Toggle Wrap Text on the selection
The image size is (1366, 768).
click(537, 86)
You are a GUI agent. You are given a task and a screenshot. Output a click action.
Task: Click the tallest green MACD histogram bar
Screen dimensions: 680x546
◆ ◆ ◆ ◆
▶ Instructions for the task
Nothing in the entries should be skipped. Output them all exactly.

▶ Solution to the problem
Toggle Wrap Text on the selection
The image size is (1366, 768).
click(537, 86)
You are a GUI agent. You are given a task and a screenshot. Output a click action.
Task: Click the tallest green MACD histogram bar
Screen dimensions: 680x546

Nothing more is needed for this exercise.